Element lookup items
--- Begin ---

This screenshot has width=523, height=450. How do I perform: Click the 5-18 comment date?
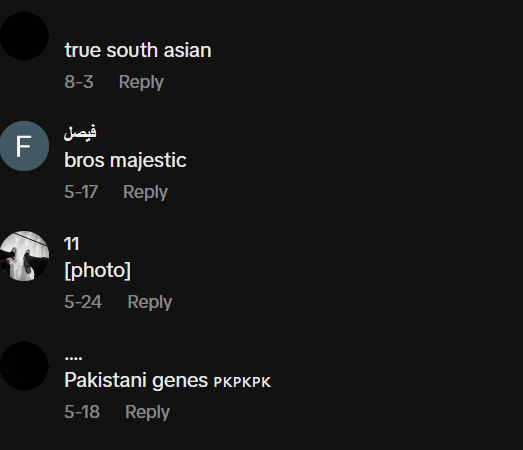[82, 412]
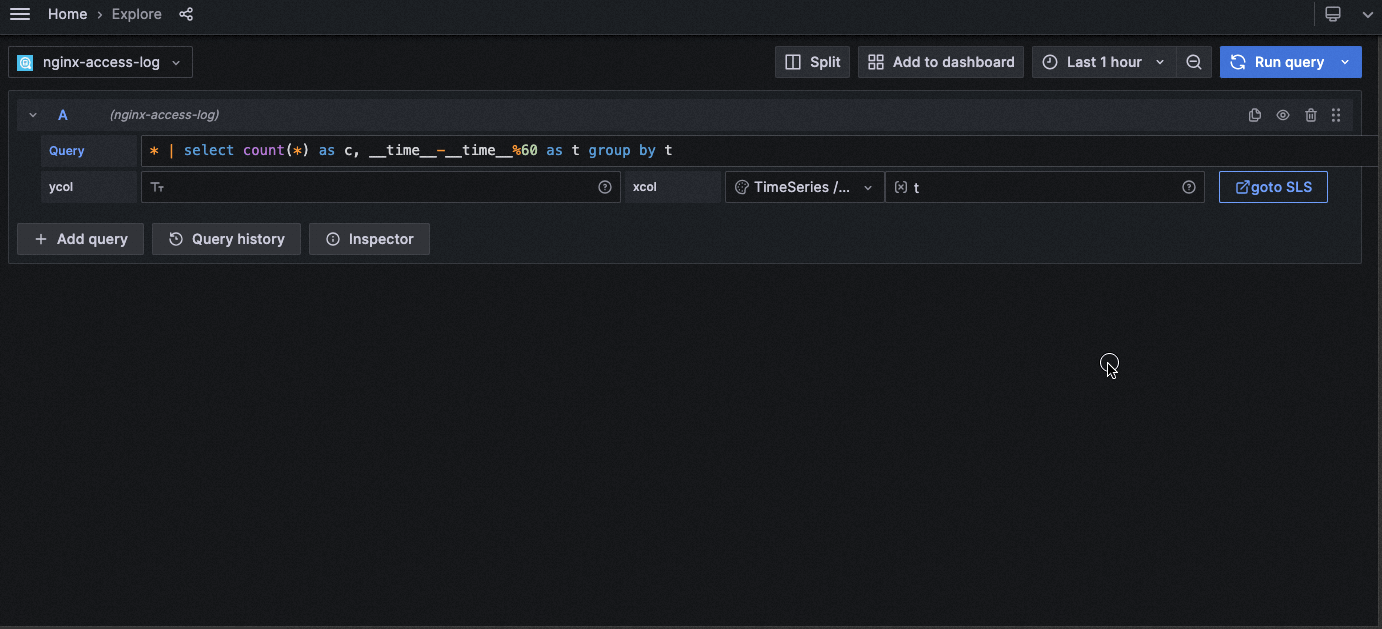1382x629 pixels.
Task: Click the help icon next to the ycol field
Action: click(605, 186)
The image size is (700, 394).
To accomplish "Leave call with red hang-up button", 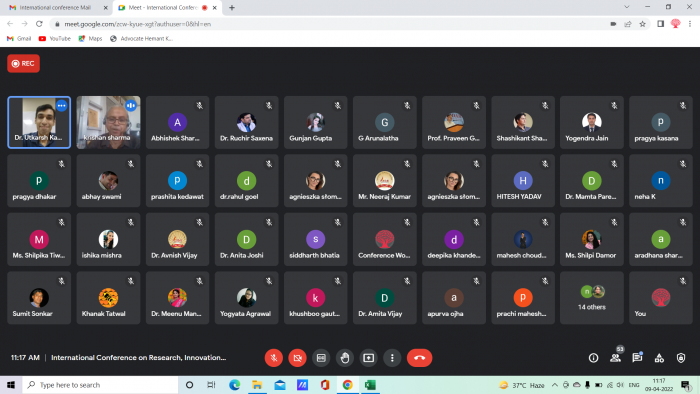I will click(x=419, y=358).
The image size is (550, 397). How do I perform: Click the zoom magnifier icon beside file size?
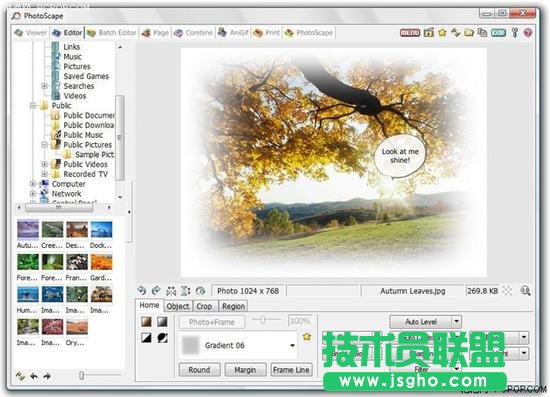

--- End ---

GOAL :: List every line of the items above that contains the word "size", treating uppercase and lowercase as different.

SOLUTION TO THIS TASK ::
The image size is (700, 394).
The image size is (550, 397). How do I perform: Click the zoom magnifier icon beside file size?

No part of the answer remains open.